Exercise requirements
The answer must be an exact copy of the lines from the one containing "The image size" through the last line of the records, with no pictures.

Records for this task
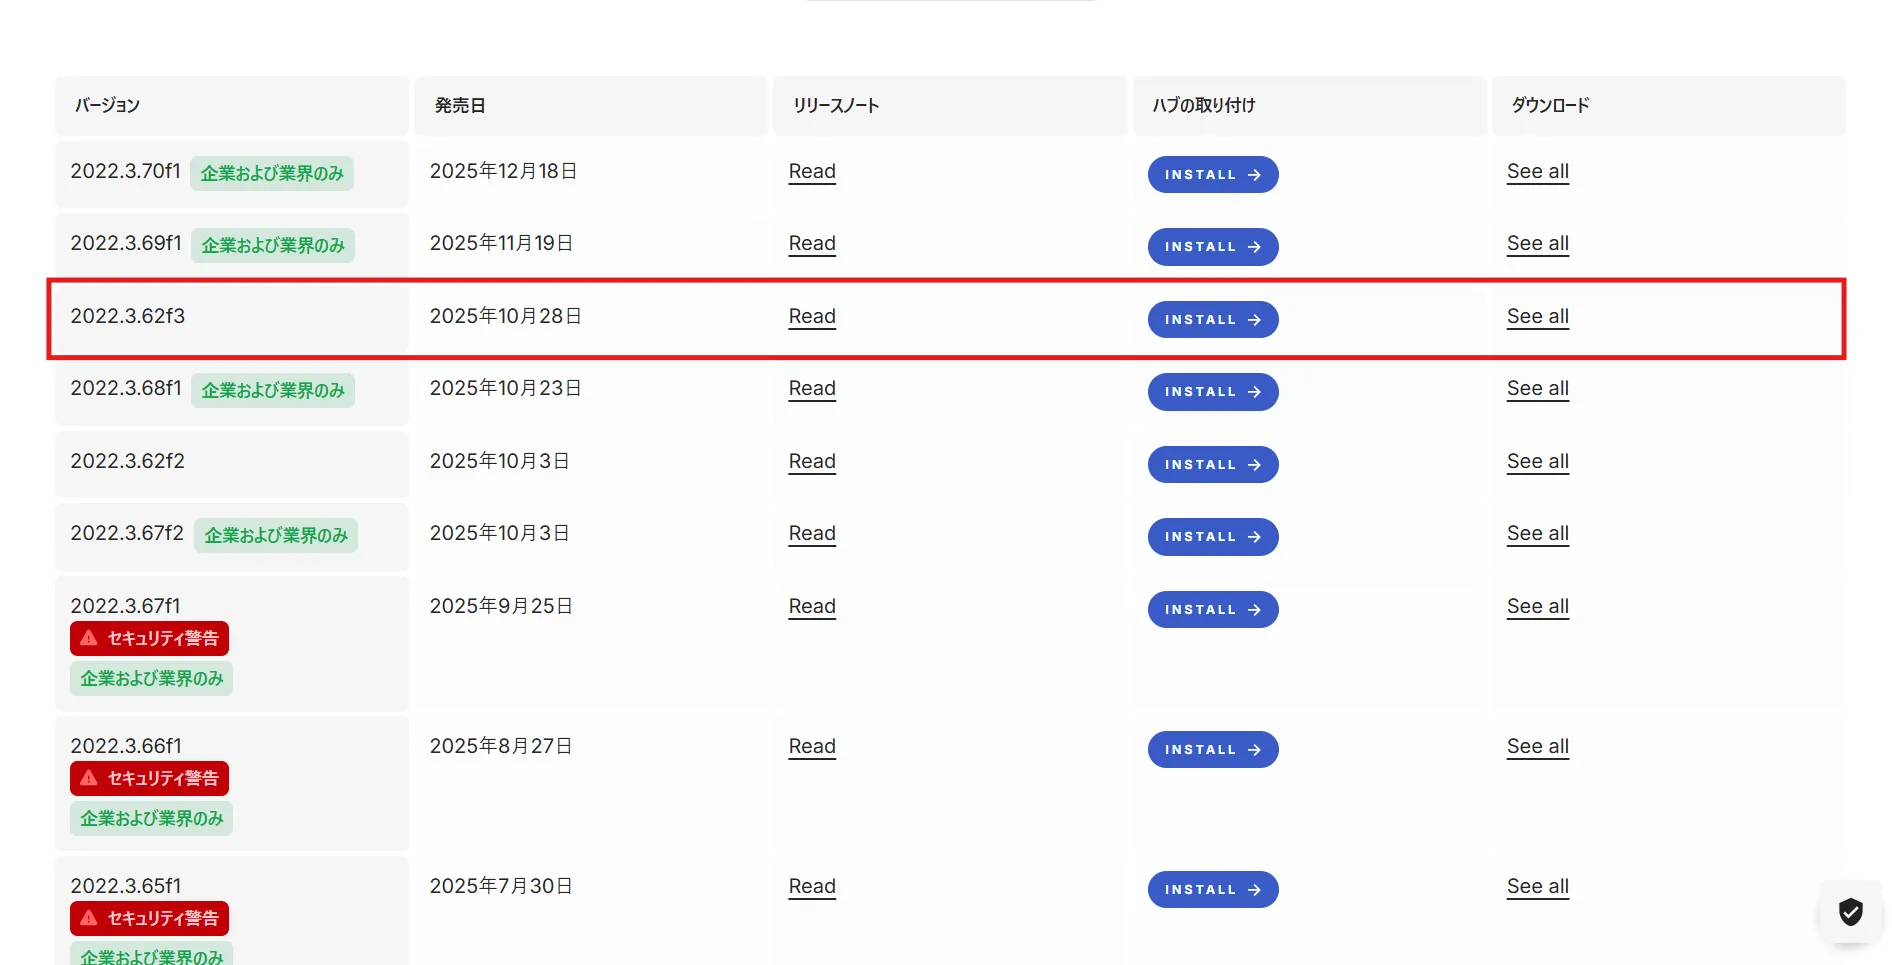
Task: Click enterprise-only green tag on 2022.3.68f1
Action: coord(272,390)
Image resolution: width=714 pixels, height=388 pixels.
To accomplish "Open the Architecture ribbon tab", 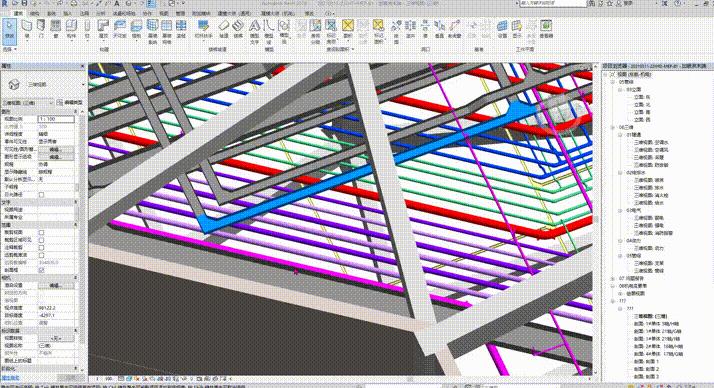I will coord(19,13).
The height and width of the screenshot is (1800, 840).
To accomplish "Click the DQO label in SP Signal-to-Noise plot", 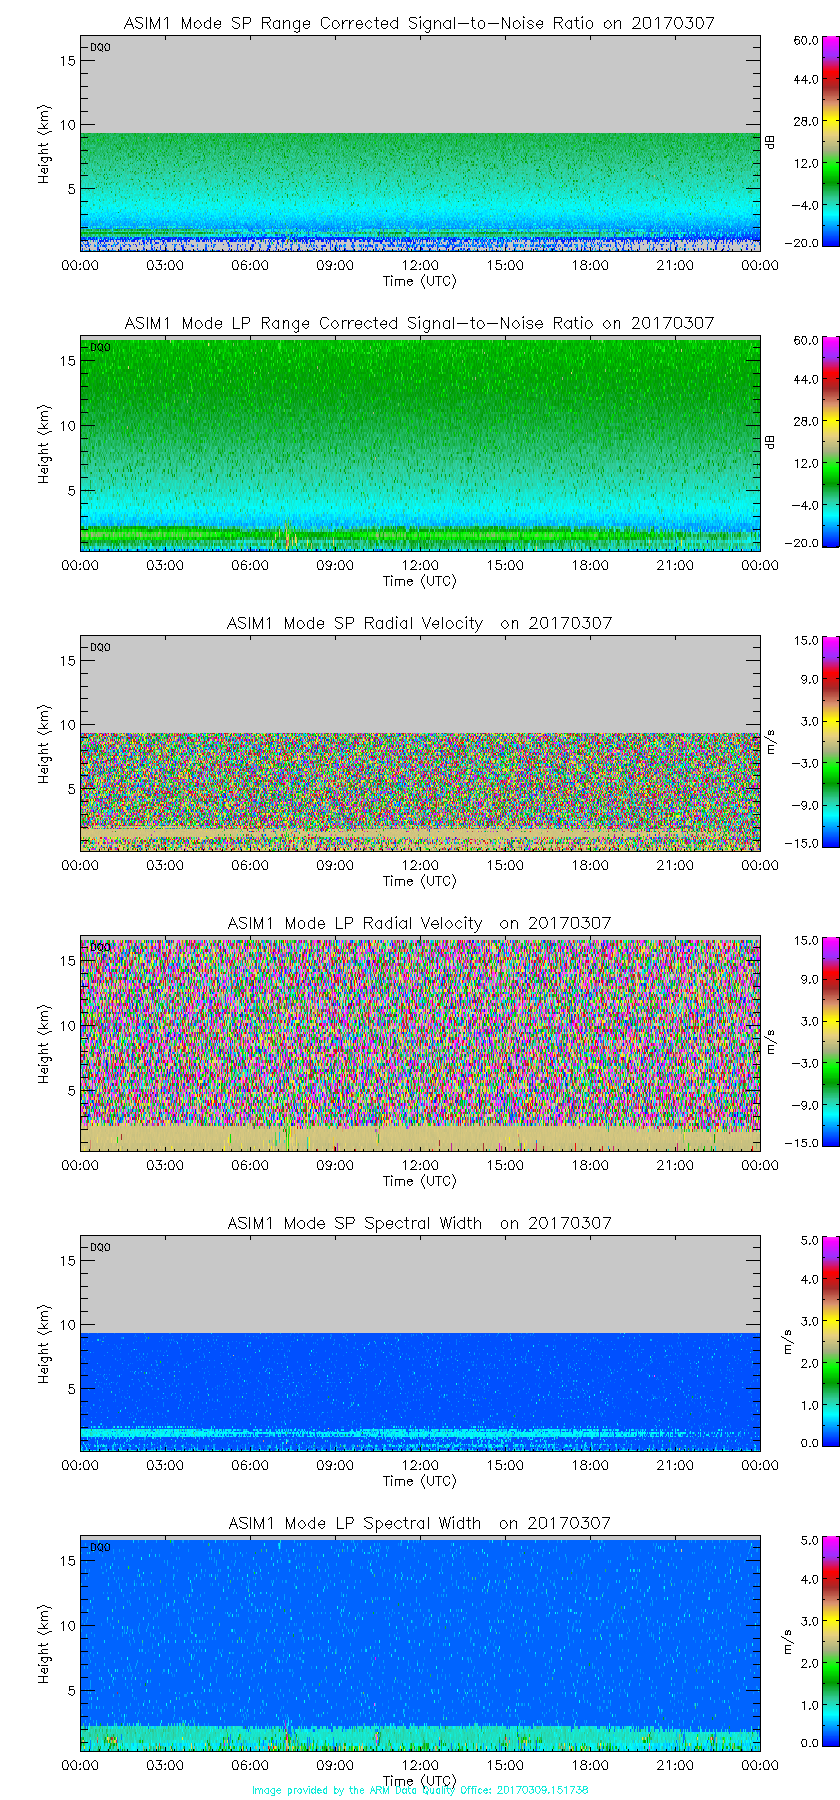I will pyautogui.click(x=100, y=47).
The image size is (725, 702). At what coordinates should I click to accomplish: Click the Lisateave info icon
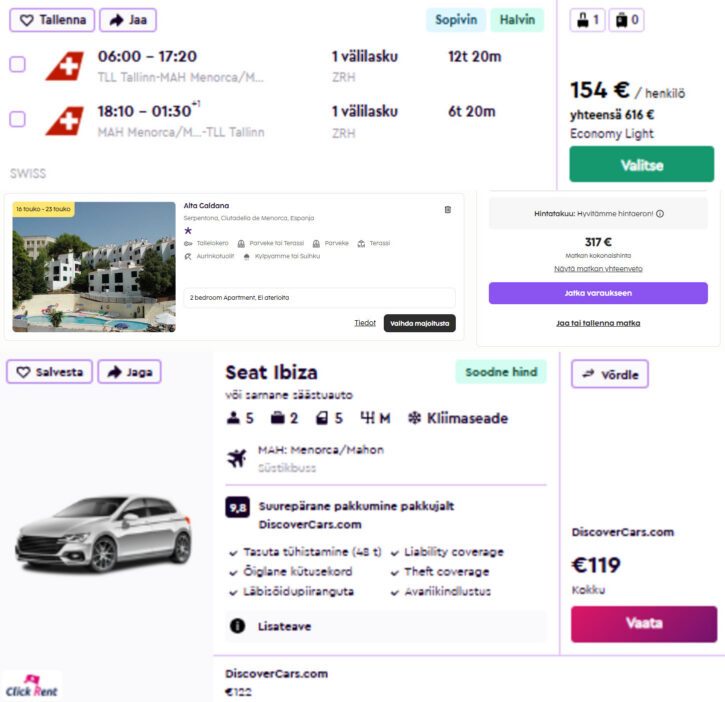(238, 626)
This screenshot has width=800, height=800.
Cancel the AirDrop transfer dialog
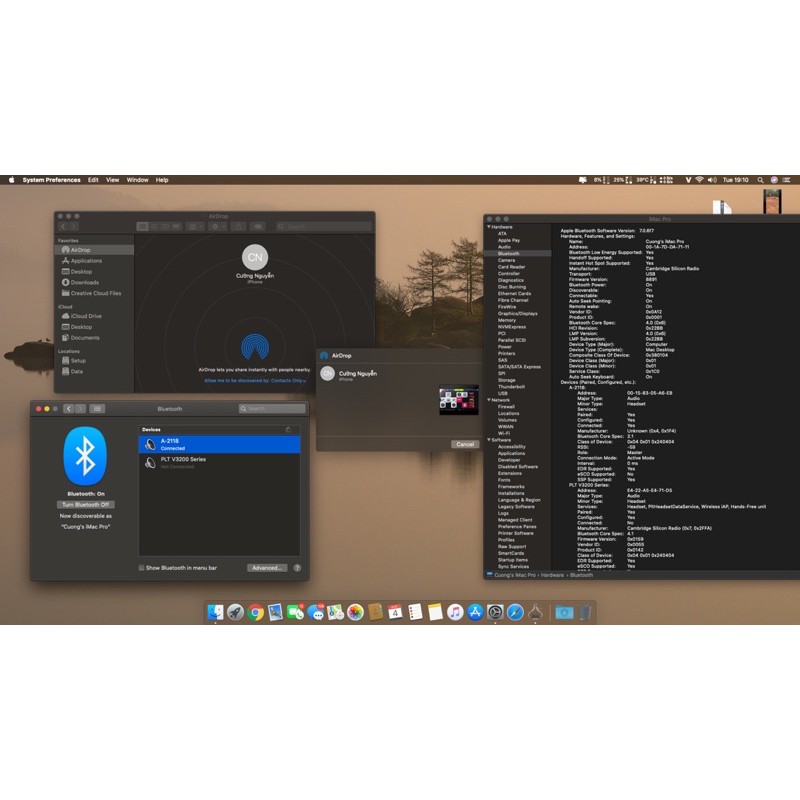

Written solution
The image size is (725, 702). At what coordinates should I click to accomplish: Click the Lisateave info icon
(238, 626)
This screenshot has width=800, height=800.
Cancel the AirDrop transfer dialog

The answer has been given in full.